INSTRUCTION A: Reproduce the stretch of the Lincoln forum thread from "My mobile number" through "waiting for you.", word for word.
INSTRUCTION B: Supply what comes next in the Lincoln forum thread, starting right after its last sentence.

SOURCE DOCUMENT:
My mobile number is 0786 767 8605 if you need to contact me. Please let me know if you are not going to make it to Lincoln as this saves us hanging about waiting for you.


Jacquie


----------



## Steamdrivenandy (Jun 18, 2007)

You guessed  , or did you see through my cunning disguise?  

Andy


----------



## Polo (Jul 5, 2007)

*Lincoln*

Hi. As far as I can suss from the marking around the pegs put out you are situated in the area where the entertainments were held last year (so I am informed by all those round me).

Polo and himself look forward to seeing you all and we are keeping eveything crossed that this weather continues. The ground is rock hard (we have the muscles to prove it!!!) and any rain has just run off the top.

See you all. Safe journey to all.

Polo and Ray


----------



## 92859 (May 1, 2005)

*Lincoln*

Greetings,

Sounds good Polo, we can do with some decent weather this year, Chris and I look forward to seeing you all there!


----------



## LadyJ (May 9, 2005)

*Re: Lincoln*



Polo said:


> Hi. As far as I can suss from the marking around the pegs put out you are situated in the area where the entertainments were held last year (so I am informed by all those round me).
> 
> Polo and himself look forward to seeing you all and we are keeping eveything crossed that this weather continues. The ground is rock hard (we have the muscles to prove it!!!) and any rain has just run off the top.
> 
> ...


Thanks Beth midge repellent needed then :lol: fingers crossed for fine weather.Look forward to seeing you both again.

Jacquie


----------



## LadyJ (May 9, 2005)

Well we have landed at Lincoln and as Polo says the ground is rock hard at the moment,we had a shower earlier but its ok now. Weather forecast not looking good  but we can but hope.

We have a decent flat pitch opposite the toilet/shower block just up from where the entertainment rooms are, so not far to stagger for a pint ( John's a happy bunny :lol: ) Just round the corner is the arena for Saturday's entertainment, we also have a tap on our pitch and toilet emptying is next to the toilets.

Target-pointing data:
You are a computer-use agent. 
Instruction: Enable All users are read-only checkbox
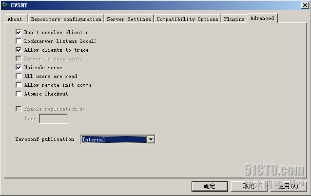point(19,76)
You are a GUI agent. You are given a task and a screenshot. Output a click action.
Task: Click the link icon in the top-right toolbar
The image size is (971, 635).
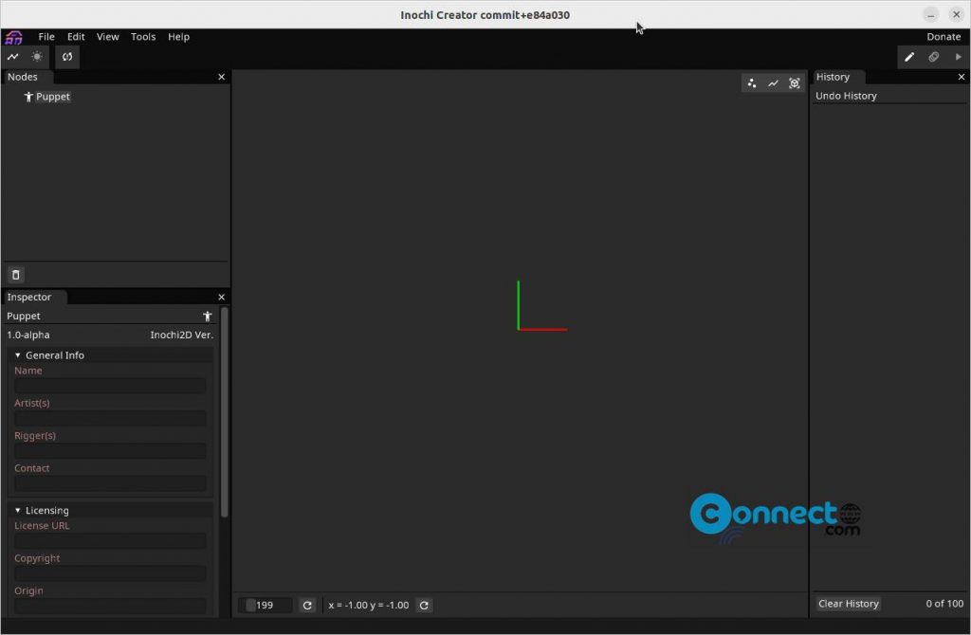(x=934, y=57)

EXPECTED OUTPUT A:
My mobile number is 0786 767 8605 if you need to contact me. Please let me know if you are not going to make it to Lincoln as this saves us hanging about waiting for you.

EXPECTED OUTPUT B:
Bit of a hike up to where the stalls are but it is all road way so not to bad, all in all I think its the best pitch we have ever had at Lincoln Thank You Warners.  

Look forward to seeing you all soon but please don't arrive too early cuz im not a early person :lol: 


Jacquie


----------



## olley (May 1, 2005)

Hi Jacquie, we are having problems with susans Mum who is suffering with Alzhimers, so it is very unlikely we will now be going.

I hope the weather stays fine and you all have a great time.

Olley


----------



## LadyJ (May 9, 2005)

olley said:


> Hi Jacquie, we are having problems with susans Mum who is suffering with Alzhimers, so it is very unlikely we will now be going.
> 
> I hope the weather stays fine and you all have a great time.
> 
> Olley


Sorry to hear that Olley and there was me saving you a nice big flat pitch :lol: but I know what its like with Alzimers very hard work, hope to see you both again soon.

Jacquie


----------



## hilldweller (Mar 8, 2008)

Am I the first to escape<<<<<return ?

Our first rally !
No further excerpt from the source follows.